**What to produce**.
Repeat the lines below, replacing each occurrence of "GUI agent" with "screen assistant" and keeping everything else the same.
-- start Given data --
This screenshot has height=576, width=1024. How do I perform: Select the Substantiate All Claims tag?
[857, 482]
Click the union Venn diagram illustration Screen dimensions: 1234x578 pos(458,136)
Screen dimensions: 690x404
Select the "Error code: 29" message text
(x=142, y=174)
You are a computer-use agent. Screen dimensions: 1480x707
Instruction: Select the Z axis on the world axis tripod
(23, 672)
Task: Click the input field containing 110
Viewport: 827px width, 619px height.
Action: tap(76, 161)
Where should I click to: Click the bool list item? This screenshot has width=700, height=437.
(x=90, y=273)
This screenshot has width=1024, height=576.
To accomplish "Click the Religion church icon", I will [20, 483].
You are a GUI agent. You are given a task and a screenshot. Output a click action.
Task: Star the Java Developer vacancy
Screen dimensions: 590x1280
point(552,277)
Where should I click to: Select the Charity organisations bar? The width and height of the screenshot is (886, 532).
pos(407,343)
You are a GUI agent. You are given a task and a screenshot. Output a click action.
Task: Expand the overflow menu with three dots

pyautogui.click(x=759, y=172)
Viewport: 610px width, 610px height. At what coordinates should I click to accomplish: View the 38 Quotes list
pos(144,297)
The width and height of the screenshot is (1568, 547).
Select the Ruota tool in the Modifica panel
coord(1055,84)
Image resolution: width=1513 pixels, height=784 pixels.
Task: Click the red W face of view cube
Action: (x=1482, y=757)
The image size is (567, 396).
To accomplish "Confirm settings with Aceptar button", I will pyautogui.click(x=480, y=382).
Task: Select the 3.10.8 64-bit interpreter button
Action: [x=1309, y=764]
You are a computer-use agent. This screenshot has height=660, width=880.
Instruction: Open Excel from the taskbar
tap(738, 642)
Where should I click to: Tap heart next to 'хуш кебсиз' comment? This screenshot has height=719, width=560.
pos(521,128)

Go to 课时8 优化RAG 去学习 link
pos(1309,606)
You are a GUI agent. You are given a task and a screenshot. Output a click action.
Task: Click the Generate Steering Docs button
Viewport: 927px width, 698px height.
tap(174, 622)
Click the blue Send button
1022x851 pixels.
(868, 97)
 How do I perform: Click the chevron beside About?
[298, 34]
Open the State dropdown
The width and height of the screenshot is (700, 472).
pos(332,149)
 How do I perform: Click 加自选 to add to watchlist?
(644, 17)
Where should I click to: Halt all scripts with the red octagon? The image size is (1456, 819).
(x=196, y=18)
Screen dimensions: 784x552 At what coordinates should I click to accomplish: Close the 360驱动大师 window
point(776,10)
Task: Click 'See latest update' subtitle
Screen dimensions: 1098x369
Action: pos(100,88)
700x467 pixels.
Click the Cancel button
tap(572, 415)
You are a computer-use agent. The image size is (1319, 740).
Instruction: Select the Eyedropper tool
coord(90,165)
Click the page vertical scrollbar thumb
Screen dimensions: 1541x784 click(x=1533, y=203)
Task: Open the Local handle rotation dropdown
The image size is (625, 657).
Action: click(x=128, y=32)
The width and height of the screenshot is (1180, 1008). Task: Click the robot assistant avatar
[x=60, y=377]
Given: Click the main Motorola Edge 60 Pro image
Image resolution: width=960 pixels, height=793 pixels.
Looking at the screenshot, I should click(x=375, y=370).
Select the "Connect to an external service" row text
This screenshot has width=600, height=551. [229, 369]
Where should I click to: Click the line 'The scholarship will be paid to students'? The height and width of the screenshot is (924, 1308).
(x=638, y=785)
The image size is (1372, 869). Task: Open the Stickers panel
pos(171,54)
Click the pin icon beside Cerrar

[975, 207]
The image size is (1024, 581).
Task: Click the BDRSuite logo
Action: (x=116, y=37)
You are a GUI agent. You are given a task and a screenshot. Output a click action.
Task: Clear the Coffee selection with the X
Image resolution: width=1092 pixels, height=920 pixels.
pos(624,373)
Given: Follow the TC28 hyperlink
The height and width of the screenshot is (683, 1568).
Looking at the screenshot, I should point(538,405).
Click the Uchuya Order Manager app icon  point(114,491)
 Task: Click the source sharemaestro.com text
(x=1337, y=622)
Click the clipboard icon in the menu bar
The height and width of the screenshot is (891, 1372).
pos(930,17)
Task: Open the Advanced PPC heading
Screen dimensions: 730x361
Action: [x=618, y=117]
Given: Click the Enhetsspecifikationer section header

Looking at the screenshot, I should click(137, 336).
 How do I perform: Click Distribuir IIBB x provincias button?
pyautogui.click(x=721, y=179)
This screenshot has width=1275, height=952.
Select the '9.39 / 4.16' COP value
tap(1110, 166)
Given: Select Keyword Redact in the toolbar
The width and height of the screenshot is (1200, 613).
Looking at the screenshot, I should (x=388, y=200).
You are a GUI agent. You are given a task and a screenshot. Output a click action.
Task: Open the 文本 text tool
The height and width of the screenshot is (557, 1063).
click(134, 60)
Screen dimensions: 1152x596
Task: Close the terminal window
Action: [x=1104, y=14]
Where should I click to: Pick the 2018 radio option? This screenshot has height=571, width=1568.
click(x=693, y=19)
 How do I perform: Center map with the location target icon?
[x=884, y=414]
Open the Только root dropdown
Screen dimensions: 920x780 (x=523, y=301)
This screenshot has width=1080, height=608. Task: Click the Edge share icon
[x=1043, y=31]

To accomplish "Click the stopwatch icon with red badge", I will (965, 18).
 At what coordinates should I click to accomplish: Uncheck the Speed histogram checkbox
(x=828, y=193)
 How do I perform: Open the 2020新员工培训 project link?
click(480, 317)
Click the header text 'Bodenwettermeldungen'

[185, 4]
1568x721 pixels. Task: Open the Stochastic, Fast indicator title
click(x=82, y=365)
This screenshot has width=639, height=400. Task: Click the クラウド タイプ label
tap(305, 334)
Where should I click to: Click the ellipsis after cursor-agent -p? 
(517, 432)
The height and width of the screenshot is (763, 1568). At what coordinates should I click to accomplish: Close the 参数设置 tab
-- end Given data --
**Worked solution**.
This screenshot has height=576, width=1024. How do I perform: Select the Substantiate All Claims tag?
[857, 482]
Click the union Venn diagram illustration Screen dimensions: 1234x578 pos(458,136)
Screen dimensions: 690x404
Select the "Error code: 29" message text
(x=142, y=174)
You are a computer-use agent. Screen dimensions: 1480x707
Instruction: Select the Z axis on the world axis tripod
(23, 672)
Task: Click the input field containing 110
Viewport: 827px width, 619px height.
Action: tap(76, 161)
Where should I click to: Click the bool list item? This screenshot has width=700, height=437.
(x=90, y=273)
This screenshot has width=1024, height=576.
To accomplish "Click the Religion church icon", I will [20, 483].
You are a screen assistant. You are given a task and a screenshot. Output a click action.
Task: Star the Java Developer vacancy
Screen dimensions: 590x1280
point(552,277)
Where should I click to: Select the Charity organisations bar? The width and height of the screenshot is (886, 532).
pos(407,343)
You are a screen assistant. You are given a task and a screenshot. Output a click action.
Task: Expand the overflow menu with three dots

pyautogui.click(x=759, y=172)
Viewport: 610px width, 610px height. At what coordinates should I click to accomplish: View the 38 Quotes list
pos(144,297)
The width and height of the screenshot is (1568, 547).
Select the Ruota tool in the Modifica panel
coord(1055,84)
Image resolution: width=1513 pixels, height=784 pixels.
Task: Click the red W face of view cube
Action: (x=1482, y=757)
The image size is (567, 396).
To accomplish "Confirm settings with Aceptar button", I will pyautogui.click(x=480, y=382).
Task: Select the 3.10.8 64-bit interpreter button
Action: [x=1309, y=764]
You are a computer-use agent. This screenshot has height=660, width=880.
Instruction: Open Excel from the taskbar
tap(738, 642)
Where should I click to: Tap heart next to 'хуш кебсиз' comment? This screenshot has height=719, width=560.
pos(521,128)

Go to 课时8 优化RAG 去学习 link
pos(1309,606)
You are a screen assistant. You are given a task and a screenshot. Output a click action.
Task: Click the Generate Steering Docs button
Viewport: 927px width, 698px height.
tap(174, 622)
Click the blue Send button
1022x851 pixels.
(868, 97)
 How do I perform: Click the chevron beside About?
[298, 34]
Open the State dropdown
The width and height of the screenshot is (700, 472).
pos(332,149)
 How do I perform: Click 加自选 to add to watchlist?
(644, 17)
Where should I click to: Halt all scripts with the red octagon? The image size is (1456, 819).
(x=196, y=18)
Screen dimensions: 784x552 At what coordinates should I click to accomplish: Close the 360驱动大师 window
point(776,10)
Task: Click 'See latest update' subtitle
Screen dimensions: 1098x369
Action: pos(100,88)
700x467 pixels.
Click the Cancel button
tap(572, 415)
You are a computer-use agent. The image size is (1319, 740).
Instruction: Select the Eyedropper tool
coord(90,165)
Click the page vertical scrollbar thumb
Screen dimensions: 1541x784 click(x=1533, y=203)
Task: Open the Local handle rotation dropdown
The image size is (625, 657).
Action: click(x=128, y=32)
The width and height of the screenshot is (1180, 1008). Task: Click the robot assistant avatar
[x=60, y=377]
Given: Click the main Motorola Edge 60 Pro image
Image resolution: width=960 pixels, height=793 pixels.
Looking at the screenshot, I should click(x=375, y=370).
Select the "Connect to an external service" row text
This screenshot has width=600, height=551. [229, 369]
Where should I click to: Click the line 'The scholarship will be paid to students'? The height and width of the screenshot is (924, 1308).
(x=638, y=785)
The image size is (1372, 869). Task: Open the Stickers panel
pos(171,54)
Click the pin icon beside Cerrar

[975, 207]
The image size is (1024, 581).
Task: Click the BDRSuite logo
Action: (x=116, y=37)
You are a screen assistant. You are given a task and a screenshot. Output a click action.
Task: Clear the Coffee selection with the X
Image resolution: width=1092 pixels, height=920 pixels.
pos(624,373)
Given: Follow the TC28 hyperlink
The height and width of the screenshot is (683, 1568).
Looking at the screenshot, I should point(538,405).
Click the Uchuya Order Manager app icon  point(114,491)
 Task: Click the source sharemaestro.com text
(x=1337, y=622)
Click the clipboard icon in the menu bar
The height and width of the screenshot is (891, 1372).
pos(930,17)
Task: Open the Advanced PPC heading
Screen dimensions: 730x361
Action: [x=618, y=117]
Given: Click the Enhetsspecifikationer section header

Looking at the screenshot, I should click(137, 336).
 How do I perform: Click Distribuir IIBB x provincias button?
pyautogui.click(x=721, y=179)
This screenshot has width=1275, height=952.
Select the '9.39 / 4.16' COP value
tap(1110, 166)
Given: Select Keyword Redact in the toolbar
The width and height of the screenshot is (1200, 613).
Looking at the screenshot, I should (x=388, y=200).
You are a screen assistant. You are given a task and a screenshot. Output a click action.
Task: Open the 文本 text tool
The height and width of the screenshot is (557, 1063).
click(134, 60)
Screen dimensions: 1152x596
Task: Close the terminal window
Action: [x=1104, y=14]
Where should I click to: Pick the 2018 radio option? This screenshot has height=571, width=1568.
click(x=693, y=19)
 How do I perform: Center map with the location target icon?
[x=884, y=414]
Open the Только root dropdown
Screen dimensions: 920x780 (x=523, y=301)
This screenshot has width=1080, height=608. Task: Click the Edge share icon
[x=1043, y=31]

To accomplish "Click the stopwatch icon with red badge", I will (965, 18).
 At what coordinates should I click to accomplish: Uncheck the Speed histogram checkbox
(x=828, y=193)
 How do I perform: Open the 2020新员工培训 project link?
click(480, 317)
Click the header text 'Bodenwettermeldungen'

[185, 4]
1568x721 pixels. Task: Open the Stochastic, Fast indicator title
click(x=82, y=365)
This screenshot has width=639, height=400. Task: Click the クラウド タイプ label
tap(305, 334)
Where should I click to: Click the ellipsis after cursor-agent -p? 
(517, 432)
The height and width of the screenshot is (763, 1568). At what coordinates should I click to accomplish: Close the 参数设置 tab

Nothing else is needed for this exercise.